Kevin Marquis, Director, Sustainable Enterprise Strategies
Jul 5 2010 by Karen Dent, The Journal
He arrived in the North East as a fine art student but found his niche using social enterprise to improve people's prospects in some of the region's most disadvantaged communities. Karen Dent meets Kevin Marquis - political activist, former election agent and director of Sustainable Enterprise Strategies (SES).
IT’S become something of a tradition on General Election night for the eyes of the world to focus on Sunderland for the first seat to declare ... and SES director Kevin Marquis helped to create that international profile which money just can’t buy.
Working as former Sunderland South MP Chris Mullin’s election agent from 1987 until a couple of years ago, 52-year-old Marquis was instrumental in making Sunderland the one to watch.
“I did have a very close working relationship with Bill Crawford who organised the election within the city council,” he says.

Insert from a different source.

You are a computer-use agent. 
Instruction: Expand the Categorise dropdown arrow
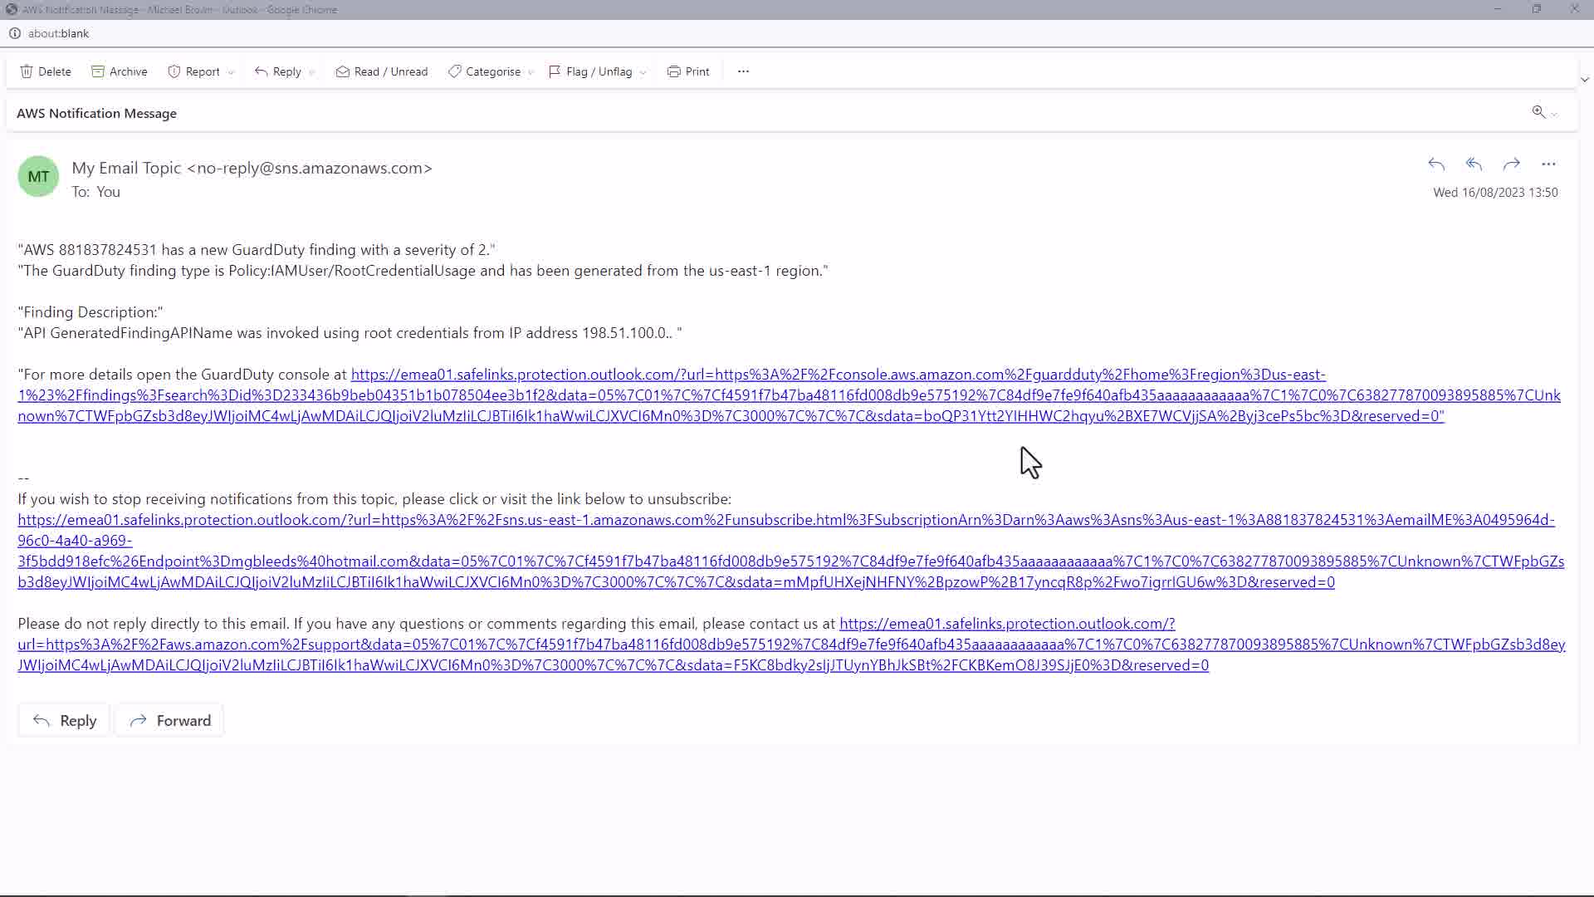click(x=531, y=72)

“As the election agent, I was legally responsible for the election so I had to make sure that this dash to get the earliest result had to be robust, legitimate and safe.
“I worked with him to make sure that we could get the count done quicker and we had a very clear understanding that at any point on that election night I could pull the plug so he had to make sure that I was comfortable with what was going on.
“Again this year, even though the boundaries have changed, Sunderland delivered the first three results.
“And it is great profile. I’ve got five brothers – one lives in Seattle and one lives in Adelaide – and they saw me in Seattle and Adelaide because it was world news. I was always the person standing behind Chris Mullin when the decision was announced.”
Being an election agent is not, he says, as onerous as people may think. A month’s solid slog ahead of the General Election meant he could run his passion for politics alongside his role of encouraging business start-ups and job creation in some of the poorest parts of the region.
“Often, Chris Mullin was the Government for 15 to 20 minutes – he was the only one elected,” remembers Marquis.
“And I can also claim that me and Chris were the first two people – because the count was so quick – to know the scale of the 1997 landslide. We were sitting at the desk and the count was quick that the piles of ballot papers were piled up and Chris’s were piling up and Chris’s were piling up and Chris’s were piling up – and it wasn’t the fact that Chris’s vote had mushroomed in size, it was the fact that the Tory vote had collapsed.
“We knew very quickly, within literally 20 to 30 minutes what the scale of the vote was in ’97. I’m sure again the coalition Government and other people in political parties will have felt the same at the last election – but I think in ’97 you could smell the desire for change.
“That ’97 election victory was a great day for somebody who had been involved in the party since ’79 and had been through many election defeats and sometimes thought the Labour Party would never get in again – so it was amazing; it was a great feeling.”
Arriving in Sunderland from his home in Leicester in the late 1970s to study fine art, it was Marquis’s community involvement and his own family’s grounding in left-wing politics which set him on the path to using enterprise as a regeneration tool.
“I was brought up in a council estate. My dad worked in the hosiery industry, he used to put socks on metal shoes all day; trade unionism kept him sane,” says Marquis. “He would give his right arm for the job I’m doing. I deliver what interests me which is social benefit.
“One of my brothers was heavily involved in the Labour Party – he was a founder member of the Militant Tendency; they used to meet in my front room in Wigston, Leicester. So I’ve got a very strong, left-wing, socialist tradition – you don’t use that word very often these days.”
Starting off as a volunteer with the East End Citizens’ Rights Centre in Sunderland, he joined SES – then called Sunderland Co-operative Development Agency (SCOERC) – in 1986 and has been with the Hendon-based organisation ever since. He is now its director alongside Mark Saddington.
Despite a boom in co-operative movements in the North East during the 1980s, SES is the only enterprise agency left in the region that grew from those roots.
“Most of the time we’ve been a very small organisation but throughout that, we were increasingly getting experience, knowledge and a reputation and ability to start to engage with people who were the most disadvantaged in the labour market,” says Marquis.
“In the early ’90s, we made the decision we would not just do co-operatives, we would promote enterprise in its wider sense as a tool for regeneration in areas like this. We started to do traditional as well as co-operative business start-ups.
“That was fundamental to us, because it opened up chances of being viable and sustainable. Even though we’re known as a social enterprise organisation, in reality we do more traditional business starts than social enterprise starts.
“Last year, we did 279 starts – 259 were traditional and 20 were social enterprise, but saying that, we are the biggest social enterprise development organisation in the North East.”